• **Assigned task**
Begin at the line containing "You are a computer-use agent. Screen" in the data below and go on through the line containing "The width and height of the screenshot is (1198, 604).", repeating each line exactly; include both ends and no other line.

• **Dataset entries**
──────

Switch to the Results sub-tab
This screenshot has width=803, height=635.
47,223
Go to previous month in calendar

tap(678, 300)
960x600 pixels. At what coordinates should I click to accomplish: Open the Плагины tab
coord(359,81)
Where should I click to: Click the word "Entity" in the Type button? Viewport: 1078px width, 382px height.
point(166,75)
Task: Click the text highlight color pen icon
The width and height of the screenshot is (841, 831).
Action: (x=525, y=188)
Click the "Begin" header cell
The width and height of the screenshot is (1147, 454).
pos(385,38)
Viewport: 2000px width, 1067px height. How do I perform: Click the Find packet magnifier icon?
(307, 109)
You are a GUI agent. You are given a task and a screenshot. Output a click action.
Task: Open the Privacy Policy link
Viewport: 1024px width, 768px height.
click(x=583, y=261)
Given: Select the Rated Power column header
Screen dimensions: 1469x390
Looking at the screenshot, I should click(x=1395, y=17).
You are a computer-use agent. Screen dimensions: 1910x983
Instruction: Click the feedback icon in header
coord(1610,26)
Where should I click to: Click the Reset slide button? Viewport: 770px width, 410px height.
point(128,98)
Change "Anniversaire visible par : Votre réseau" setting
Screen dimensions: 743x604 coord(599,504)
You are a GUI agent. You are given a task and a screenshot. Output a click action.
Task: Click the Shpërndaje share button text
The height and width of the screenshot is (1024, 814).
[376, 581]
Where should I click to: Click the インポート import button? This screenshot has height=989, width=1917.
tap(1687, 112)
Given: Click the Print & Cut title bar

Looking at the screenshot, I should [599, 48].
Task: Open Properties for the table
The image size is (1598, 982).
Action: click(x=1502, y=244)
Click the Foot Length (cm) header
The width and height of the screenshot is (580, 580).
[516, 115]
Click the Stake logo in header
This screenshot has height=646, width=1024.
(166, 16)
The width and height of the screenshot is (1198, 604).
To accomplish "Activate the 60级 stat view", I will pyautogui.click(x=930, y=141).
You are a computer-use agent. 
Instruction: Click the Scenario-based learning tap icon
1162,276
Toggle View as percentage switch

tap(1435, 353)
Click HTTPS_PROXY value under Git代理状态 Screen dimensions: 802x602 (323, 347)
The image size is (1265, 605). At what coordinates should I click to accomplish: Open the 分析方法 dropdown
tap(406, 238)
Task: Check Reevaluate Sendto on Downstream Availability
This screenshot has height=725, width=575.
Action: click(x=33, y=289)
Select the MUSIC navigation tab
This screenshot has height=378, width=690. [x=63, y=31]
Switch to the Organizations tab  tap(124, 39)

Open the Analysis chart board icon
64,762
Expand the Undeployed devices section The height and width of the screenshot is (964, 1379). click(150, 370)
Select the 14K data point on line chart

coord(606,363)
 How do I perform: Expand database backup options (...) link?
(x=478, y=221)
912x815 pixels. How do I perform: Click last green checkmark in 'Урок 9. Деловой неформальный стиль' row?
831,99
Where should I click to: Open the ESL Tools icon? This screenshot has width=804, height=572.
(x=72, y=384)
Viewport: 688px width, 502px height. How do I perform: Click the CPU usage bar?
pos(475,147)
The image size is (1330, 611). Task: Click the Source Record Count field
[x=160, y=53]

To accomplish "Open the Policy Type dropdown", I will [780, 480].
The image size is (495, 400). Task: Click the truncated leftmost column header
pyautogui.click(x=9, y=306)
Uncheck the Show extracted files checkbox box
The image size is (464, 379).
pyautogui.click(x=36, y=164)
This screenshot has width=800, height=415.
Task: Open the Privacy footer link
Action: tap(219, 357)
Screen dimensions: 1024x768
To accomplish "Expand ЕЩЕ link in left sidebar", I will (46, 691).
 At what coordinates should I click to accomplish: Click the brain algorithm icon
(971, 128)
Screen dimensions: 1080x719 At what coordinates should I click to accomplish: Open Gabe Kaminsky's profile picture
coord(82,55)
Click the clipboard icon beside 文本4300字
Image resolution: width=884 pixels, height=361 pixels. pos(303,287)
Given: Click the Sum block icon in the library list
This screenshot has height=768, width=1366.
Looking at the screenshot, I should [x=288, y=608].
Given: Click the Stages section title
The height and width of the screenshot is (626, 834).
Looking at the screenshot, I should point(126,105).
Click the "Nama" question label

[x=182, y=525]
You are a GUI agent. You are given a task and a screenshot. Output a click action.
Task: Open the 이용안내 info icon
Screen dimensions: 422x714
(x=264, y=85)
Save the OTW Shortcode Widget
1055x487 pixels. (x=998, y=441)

──────

• **Reply to the exercise**
You are a computer-use agent. Screen dimensions: 1910x983
Instruction: Click the feedback icon in header
coord(1610,26)
Where should I click to: Click the Reset slide button? Viewport: 770px width, 410px height.
point(128,98)
Change "Anniversaire visible par : Votre réseau" setting
Screen dimensions: 743x604 coord(599,504)
You are a GUI agent. You are given a task and a screenshot. Output a click action.
Task: Click the Shpërndaje share button text
The height and width of the screenshot is (1024, 814).
[376, 581]
Where should I click to: Click the インポート import button? This screenshot has height=989, width=1917.
tap(1687, 112)
Given: Click the Print & Cut title bar

Looking at the screenshot, I should [599, 48].
Task: Open Properties for the table
The image size is (1598, 982).
Action: click(x=1502, y=244)
Click the Foot Length (cm) header
The width and height of the screenshot is (580, 580).
[516, 115]
Click the Stake logo in header
This screenshot has height=646, width=1024.
(166, 16)
The width and height of the screenshot is (1198, 604).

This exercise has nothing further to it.